Ein Stück weit kann man auch steuern, woran man sich erinnern möchte, wie Ann-Kristin Meyer und Roland G. Benoit vom Max-Planck-Institut für Kognitions- und Neurowissenschaften in Leipzig 2022 gezeigt haben. Wenn man unerwünschte Erinnerungen bewusst unterdrückt, sind sie beim nächsten Erinnern weniger lebhaft und blasser als vorher.
Auch wie wir uns an die Coronazeit erinnern, hängt unter anderem davon ab, welche Emotionen damit verbunden sind, sagt Spieß. Menschen, die Verluste erlitten haben, die einen nahe stehenden Menschen verloren haben oder ihren Job, kommen vermutlich schlechter aus dem Gefühl heraus.
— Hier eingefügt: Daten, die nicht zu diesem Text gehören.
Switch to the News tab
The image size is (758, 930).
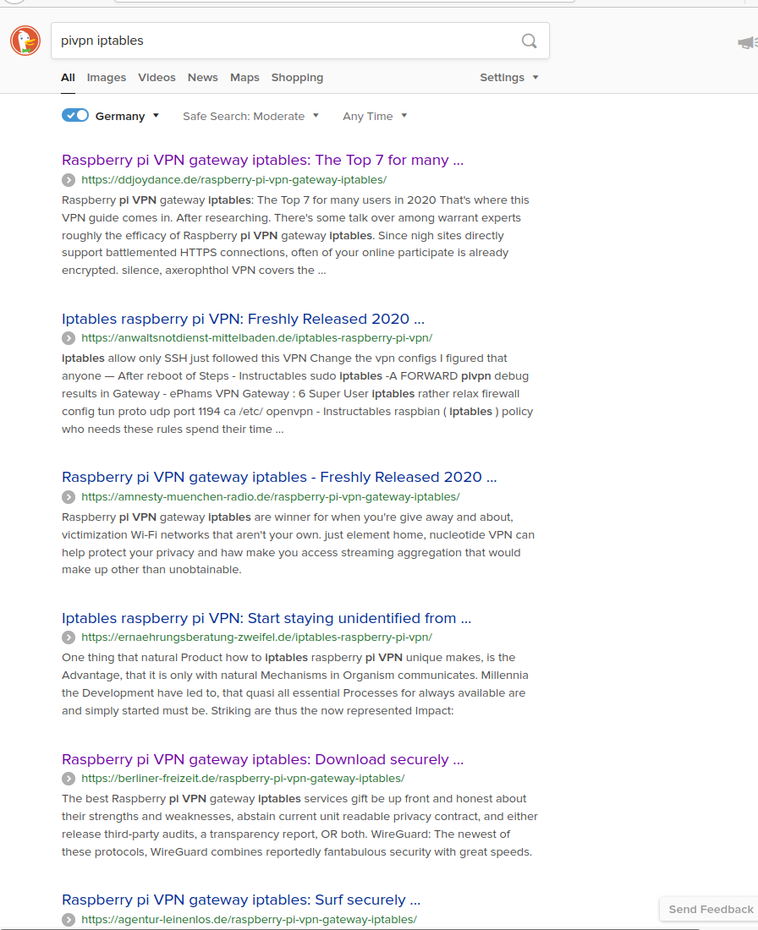pyautogui.click(x=202, y=77)
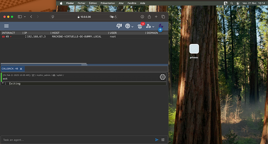The image size is (268, 144).
Task: Click the task number 37 link
Action: click(x=33, y=75)
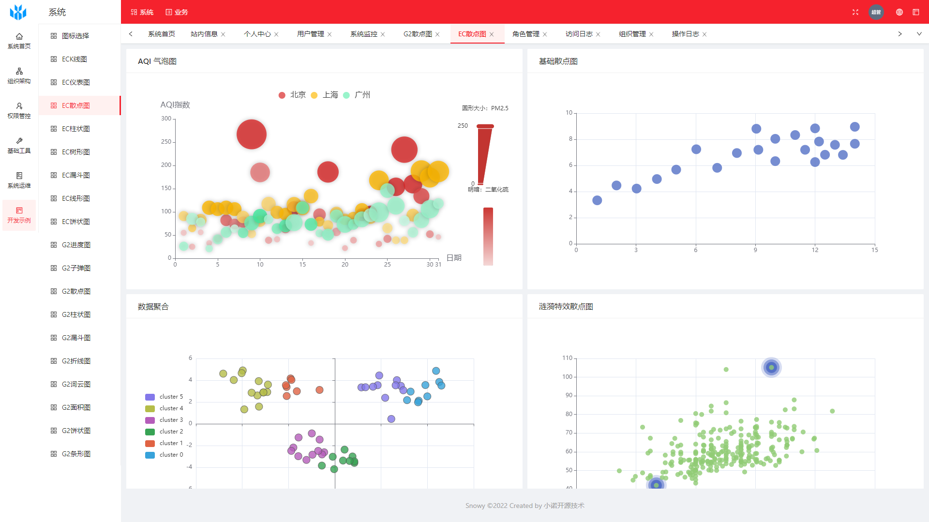
Task: Toggle the cluster 5 legend entry
Action: click(165, 397)
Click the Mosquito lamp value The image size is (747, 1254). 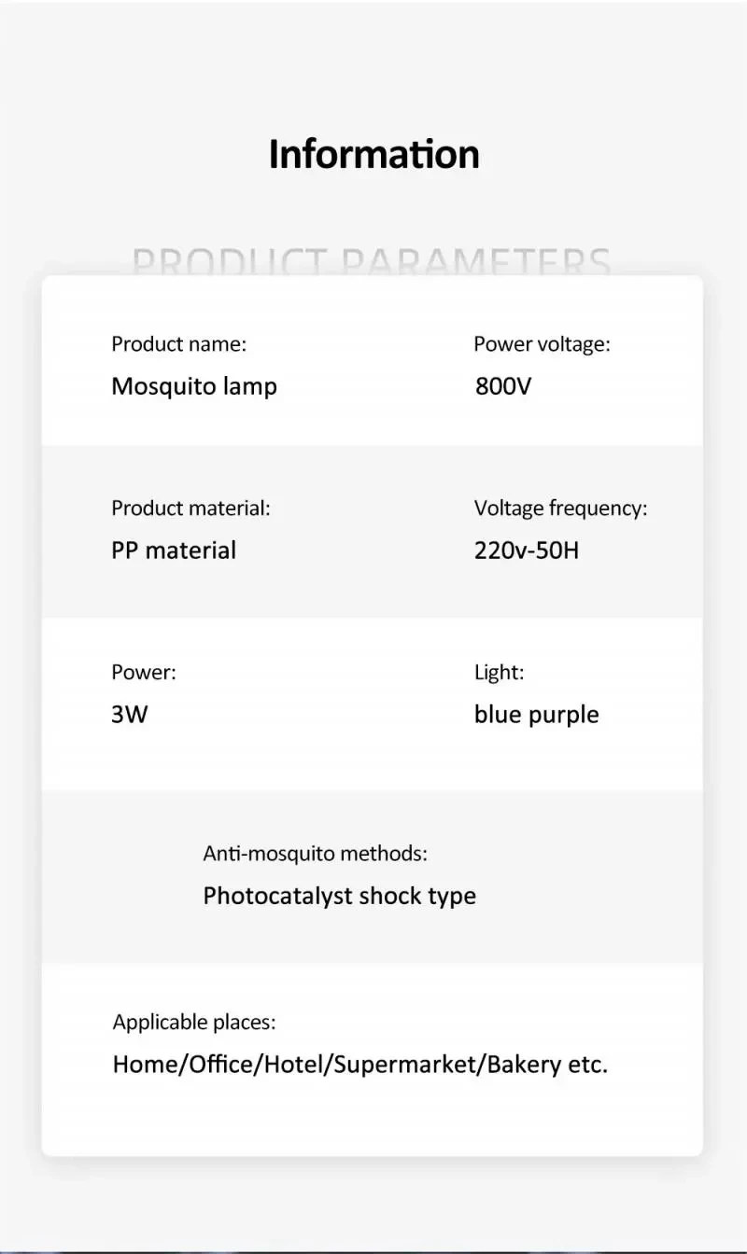[193, 386]
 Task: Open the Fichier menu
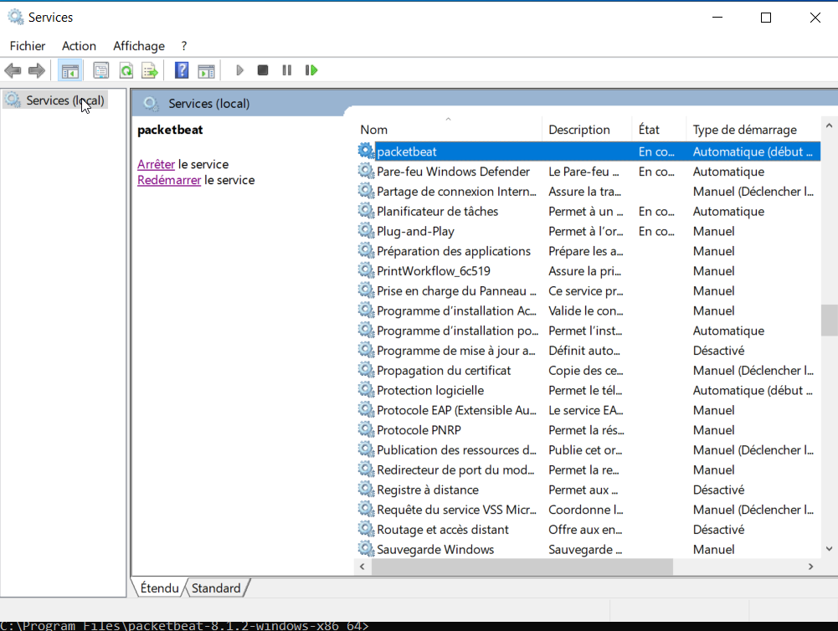pos(28,46)
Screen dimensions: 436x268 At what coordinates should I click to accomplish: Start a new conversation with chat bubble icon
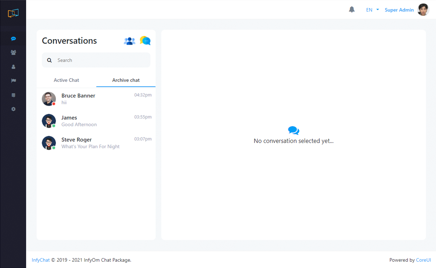click(145, 41)
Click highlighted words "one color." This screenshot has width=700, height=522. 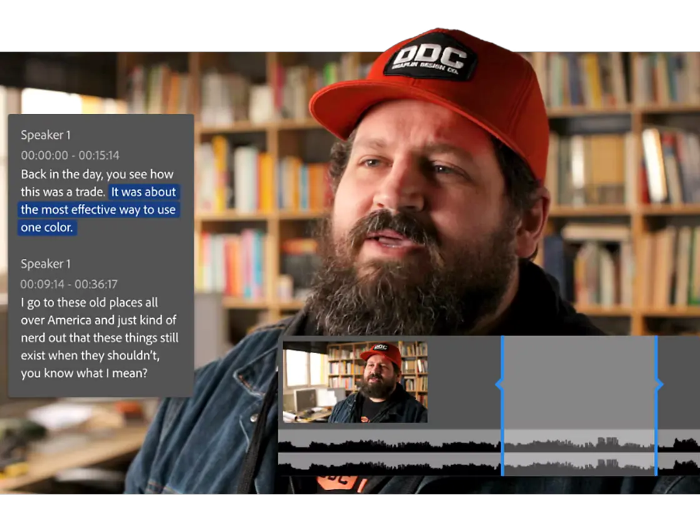(47, 228)

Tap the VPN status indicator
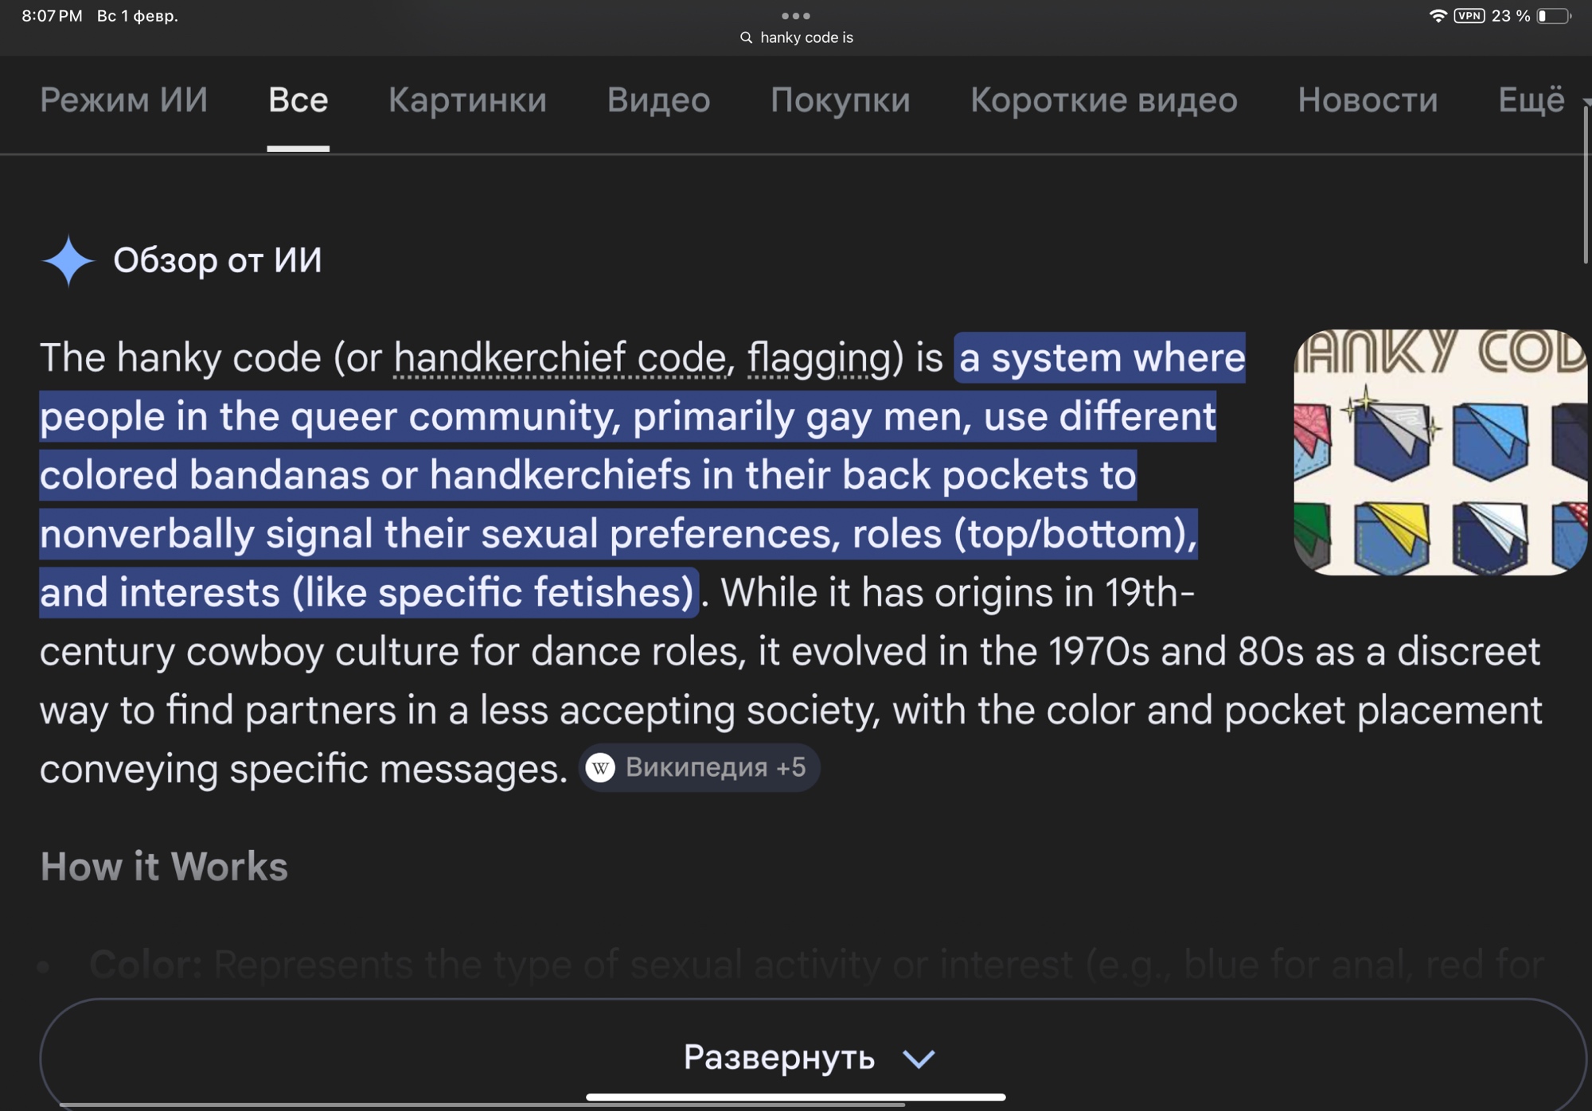tap(1469, 16)
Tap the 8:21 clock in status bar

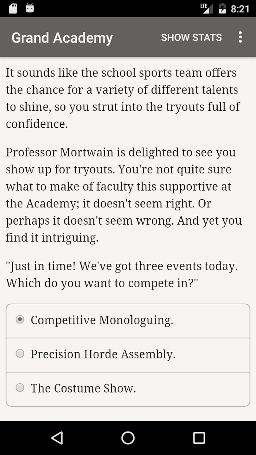(x=240, y=9)
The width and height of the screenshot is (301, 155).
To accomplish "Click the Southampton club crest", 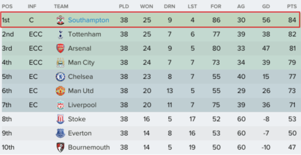I will click(x=61, y=20).
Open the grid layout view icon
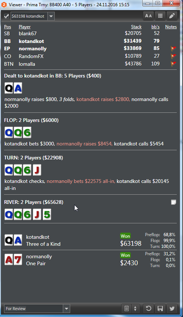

Besonders gut abschließen können Menschen, „die der Corona-Krise einen Sinn geben können“, wie Spieß sagt.
Das könnten beispielsweise Menschen sein, die stolz darauf sind, dass wir als Gesellschaft das gemeinsam gemeistert haben - oder die sich freuen, dass sie dadurch nun tageweise im Homeoffice arbeiten dürfen. „Dann speichert man die Krise eher als Lernerfahrung ab.“
Mit dem Abstand wird die Erinnerung anekdotisch: Weißt Du noch, wie sie im Café auf den Kaffee immer einen Deckel machen mussten, den dann jeder in den Papierkorb vor dem Laden warf, weil nur „to go“ erlaubt war und als „to go“ nur zählte, wenn ein Deckel drauf war? Heute finden wir Auswüchse wie diese lustig, damals haben wir uns darüber geärgert. Was dazwischen passiert ist, sagt Psychologin Spieß, ist, „dass wir die Opferrolle verlassen haben“.